===== WORKING DATA =====

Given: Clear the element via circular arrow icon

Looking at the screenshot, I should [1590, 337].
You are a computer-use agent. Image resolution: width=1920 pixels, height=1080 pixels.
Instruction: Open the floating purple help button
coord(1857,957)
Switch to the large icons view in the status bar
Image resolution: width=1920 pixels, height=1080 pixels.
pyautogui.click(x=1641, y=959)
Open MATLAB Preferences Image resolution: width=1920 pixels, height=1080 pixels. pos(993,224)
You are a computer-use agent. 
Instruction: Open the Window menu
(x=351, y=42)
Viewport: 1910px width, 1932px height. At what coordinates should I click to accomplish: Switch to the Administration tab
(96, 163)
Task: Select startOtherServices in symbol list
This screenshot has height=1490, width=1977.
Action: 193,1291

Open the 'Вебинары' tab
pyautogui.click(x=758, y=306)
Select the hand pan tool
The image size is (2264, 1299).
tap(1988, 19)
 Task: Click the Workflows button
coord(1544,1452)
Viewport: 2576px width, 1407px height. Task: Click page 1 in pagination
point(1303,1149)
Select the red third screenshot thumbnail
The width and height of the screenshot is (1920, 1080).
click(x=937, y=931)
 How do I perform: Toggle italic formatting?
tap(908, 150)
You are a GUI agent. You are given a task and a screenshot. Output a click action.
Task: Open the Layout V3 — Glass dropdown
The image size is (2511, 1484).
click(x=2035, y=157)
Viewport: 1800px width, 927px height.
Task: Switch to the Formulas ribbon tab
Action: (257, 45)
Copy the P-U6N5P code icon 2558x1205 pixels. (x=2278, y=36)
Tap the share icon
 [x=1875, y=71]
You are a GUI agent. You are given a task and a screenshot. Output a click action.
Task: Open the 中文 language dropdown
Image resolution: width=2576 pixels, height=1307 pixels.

=====

▶ **TASK TO CARRY OUT**
Copy every record verbatim.

▶ **WORKED SOLUTION**
Given: Clear the element via circular arrow icon

Looking at the screenshot, I should [1590, 337].
You are a computer-use agent. Image resolution: width=1920 pixels, height=1080 pixels.
Instruction: Open the floating purple help button
coord(1857,957)
Switch to the large icons view in the status bar
Image resolution: width=1920 pixels, height=1080 pixels.
pyautogui.click(x=1641, y=959)
Open MATLAB Preferences Image resolution: width=1920 pixels, height=1080 pixels. pos(993,224)
You are a computer-use agent. 
Instruction: Open the Window menu
(x=351, y=42)
Viewport: 1910px width, 1932px height. At what coordinates should I click to accomplish: Switch to the Administration tab
(96, 163)
Task: Select startOtherServices in symbol list
This screenshot has height=1490, width=1977.
Action: 193,1291

Open the 'Вебинары' tab
pyautogui.click(x=758, y=306)
Select the hand pan tool
The image size is (2264, 1299).
tap(1988, 19)
 Task: Click the Workflows button
coord(1544,1452)
Viewport: 2576px width, 1407px height. Task: Click page 1 in pagination
point(1303,1149)
Select the red third screenshot thumbnail
The width and height of the screenshot is (1920, 1080).
click(x=937, y=931)
 How do I perform: Toggle italic formatting?
tap(908, 150)
You are a GUI agent. You are given a task and a screenshot. Output a click action.
Task: Open the Layout V3 — Glass dropdown
The image size is (2511, 1484).
click(x=2035, y=157)
Viewport: 1800px width, 927px height.
Task: Switch to the Formulas ribbon tab
Action: (257, 45)
Copy the P-U6N5P code icon 2558x1205 pixels. (x=2278, y=36)
Tap the share icon
 [x=1875, y=71]
You are a GUI agent. You are given a task and a screenshot. Output a click action.
Task: Open the 中文 language dropdown
Image resolution: width=2576 pixels, height=1307 pixels.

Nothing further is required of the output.